I myself never needed to be convinced of the dire need to defeat aging, because I made an oath to myself in Dutch when I was just three years old that I, upon witnessing the deaths of people and animals I cared about, would toil all my life for defeating aging. I have always – ever since I could talk and reason – firmly believed that it is the most altruistic thing one can do in this world. Language is the most critical tool we need to rely on for the altruistic ambition of defeating aging.

Let me briefly comment on the structure of the book. Each chapter has an interlude, which usually includes literary references. These interludes demonstrate that the author is well-versed in popular literature. The book is really well-organised. One can feel that it is working towards something. Even if the topic itself is familiar to me, I enjoyed reading the book, because it is written in a simple and plain manner that is really easy to follow.

I did not learn so much from the content of the book as much as I learned from the way that the content was structured; such a simple and plain explanation of complex ideas helps one to organise and structure one’s own thoughts. Therefore, the book is valuable to both layman and specialist. I consider it a classic, and I believe that if one wants to know about aging, one should start with “The Living End”.

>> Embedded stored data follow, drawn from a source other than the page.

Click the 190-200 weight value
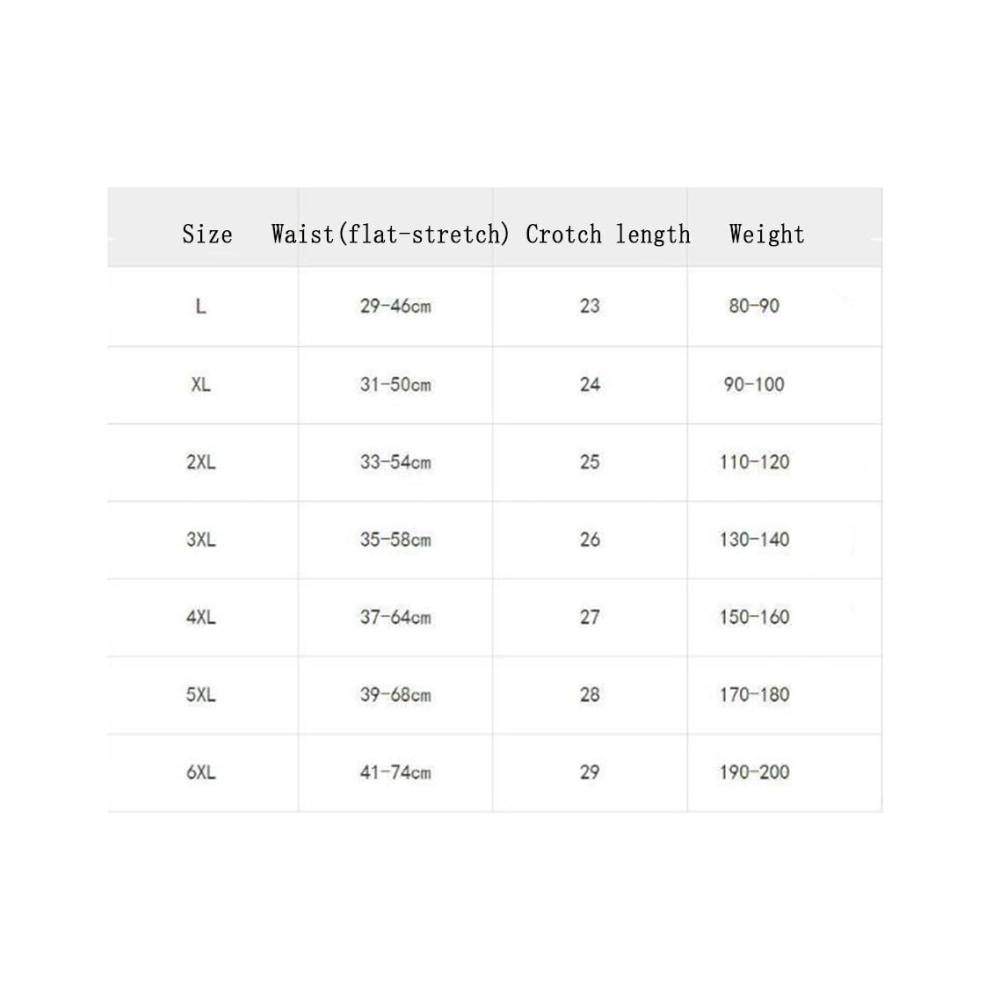This screenshot has height=1000, width=1000. point(754,772)
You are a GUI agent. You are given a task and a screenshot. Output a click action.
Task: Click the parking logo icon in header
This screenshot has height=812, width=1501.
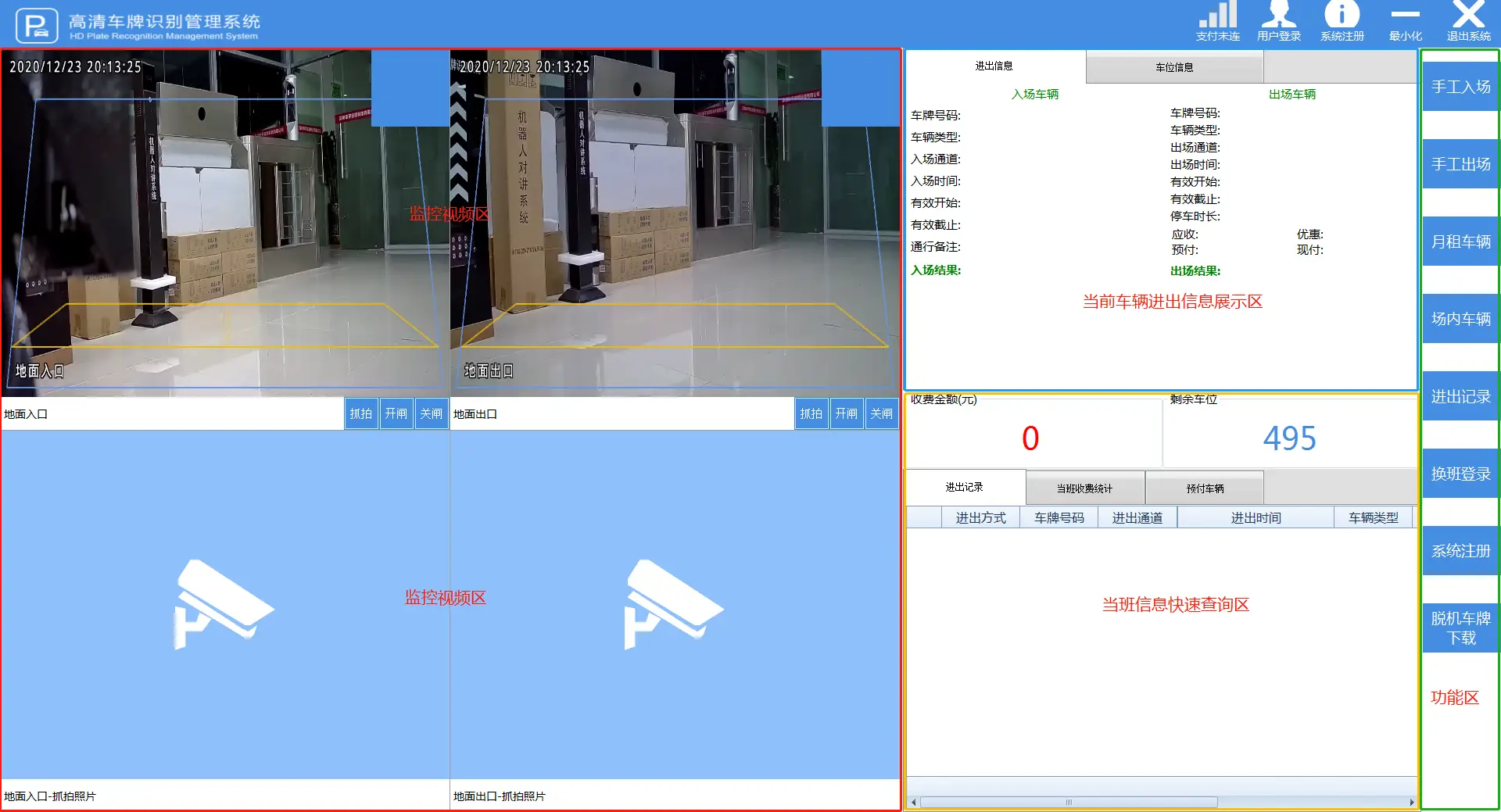37,26
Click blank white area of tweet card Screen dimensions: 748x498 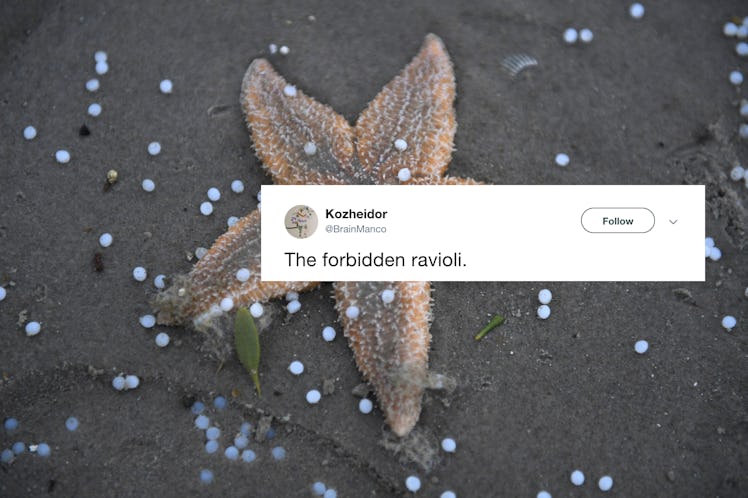click(572, 258)
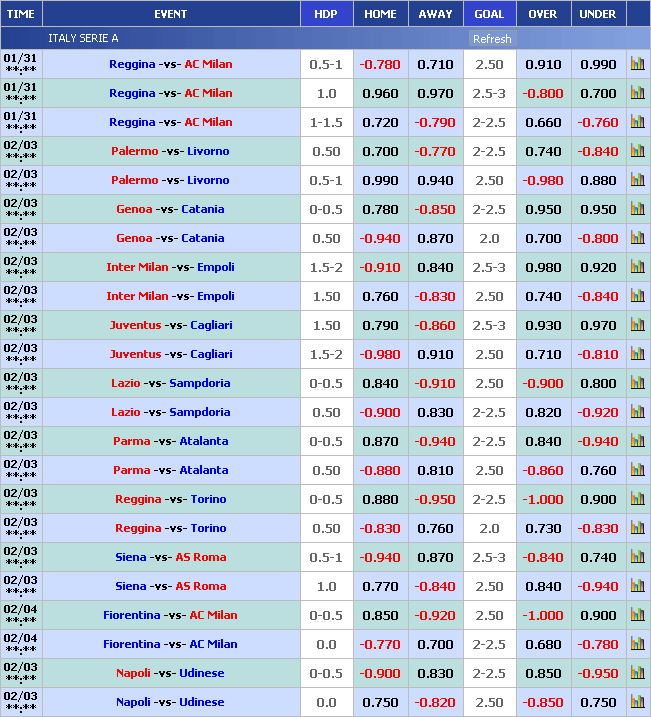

It touches on a variety of topics such as the horrors of aging: dementia, Alzheimer’s, cancer, and so on. The book commences with an in-depth exploration of how our understanding of aging and death have been modified over the centuries. It gradually becomes more philosophical towards the middle and it becomes more practical towards the end. I will not analyse all the minute details over here, because, although the book is worth summarising, I want to keep my review very short: My personal opinion is that it is a very good book because it makes you think, and if you are curious about the content, please read it for yourself! I read books to be inspired and The Living End definitely achieved that end; I feel more motivated after reading.